● To do
The lines from the one holding "#7 (875, 977)" to the end of the records below, exactly as written, are the only thing to return.
[[ Information given, beginning ]]
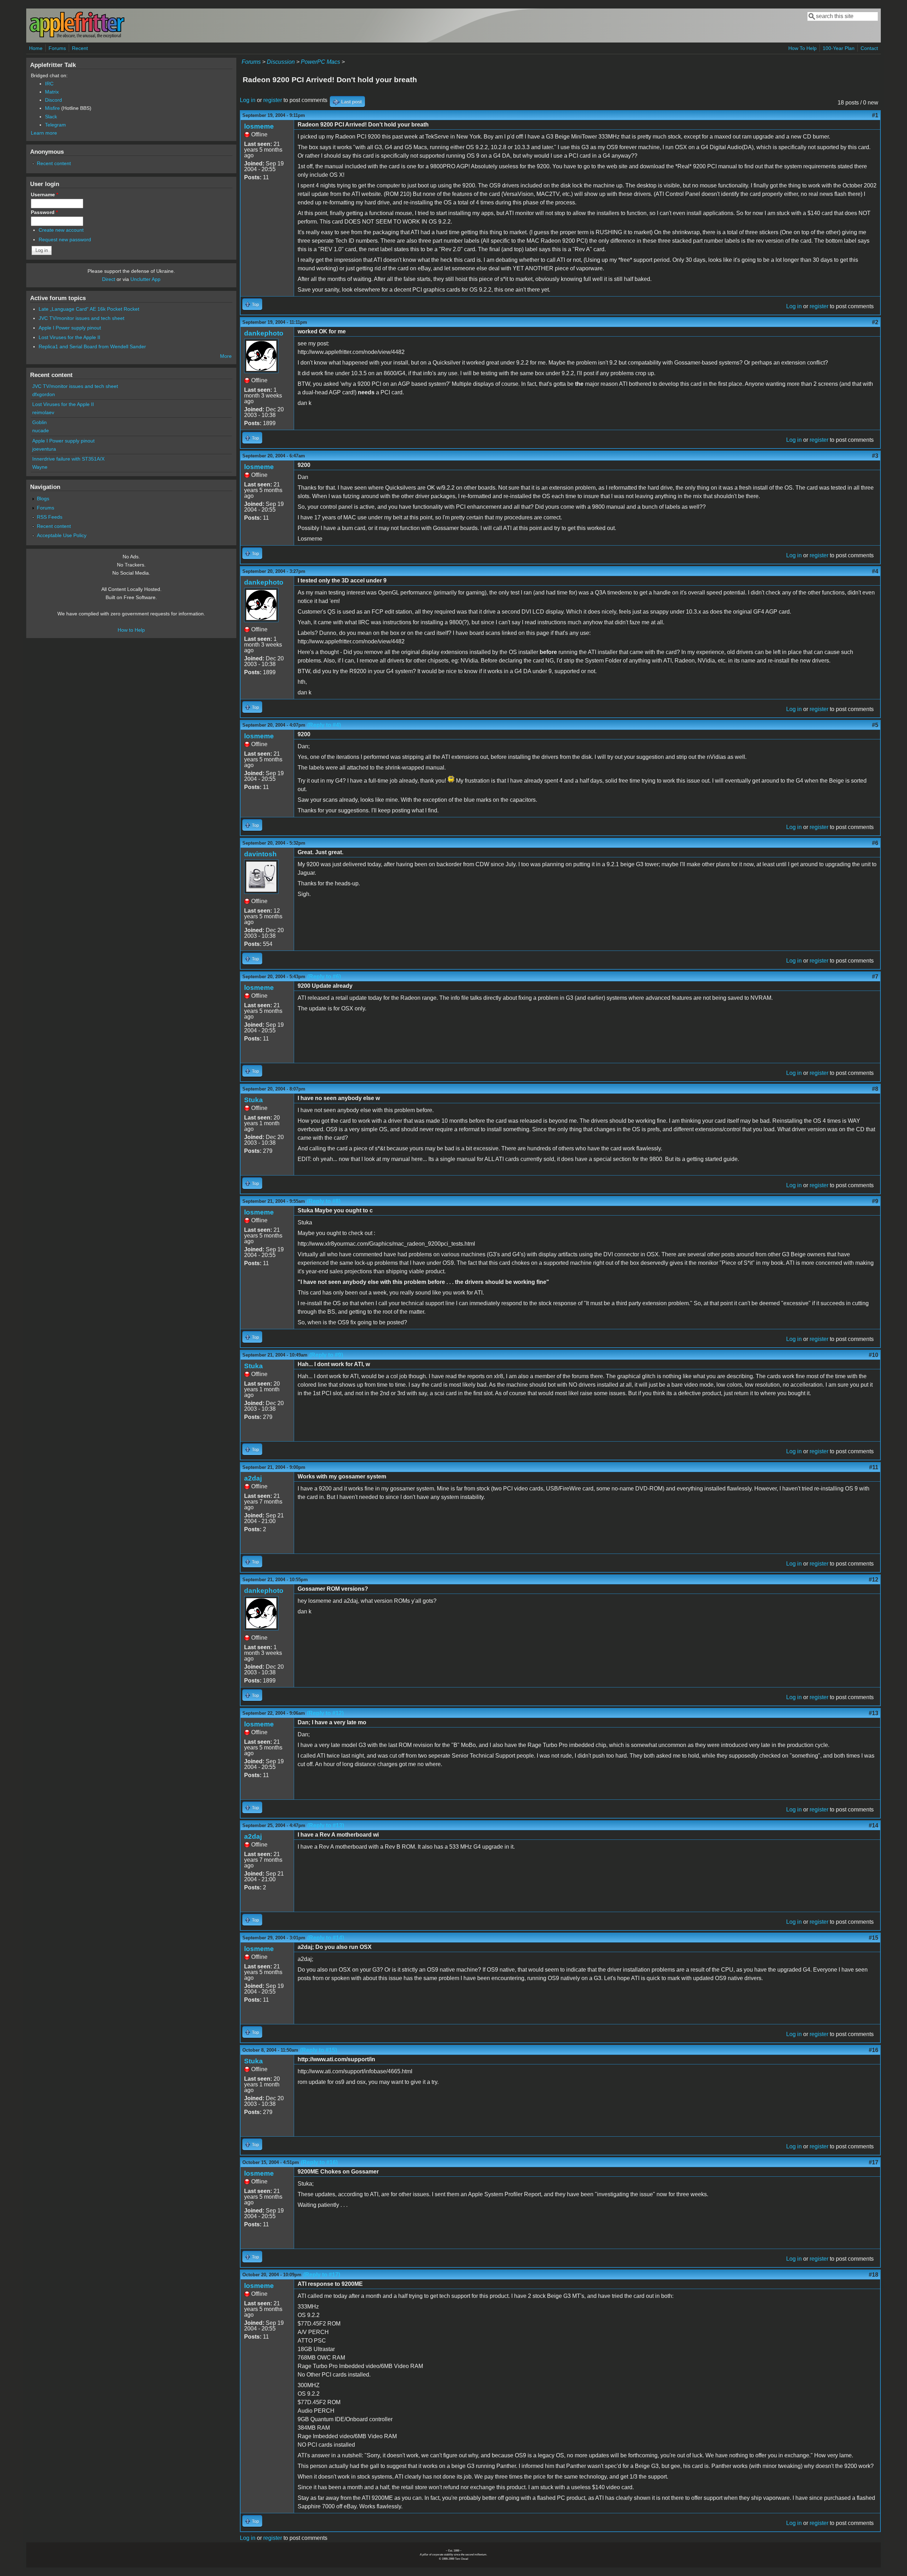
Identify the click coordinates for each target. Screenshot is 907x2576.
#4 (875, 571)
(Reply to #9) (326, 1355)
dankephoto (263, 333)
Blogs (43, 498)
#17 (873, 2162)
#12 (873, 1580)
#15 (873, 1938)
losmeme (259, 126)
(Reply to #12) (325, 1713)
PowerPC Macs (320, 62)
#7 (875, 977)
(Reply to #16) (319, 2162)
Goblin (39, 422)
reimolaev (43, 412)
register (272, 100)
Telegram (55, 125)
[[ Information given, end ]]
● Exercise result
#7 (875, 977)
(Reply to #16) (319, 2162)
Goblin (39, 422)
reimolaev (43, 412)
register (272, 100)
Telegram (55, 125)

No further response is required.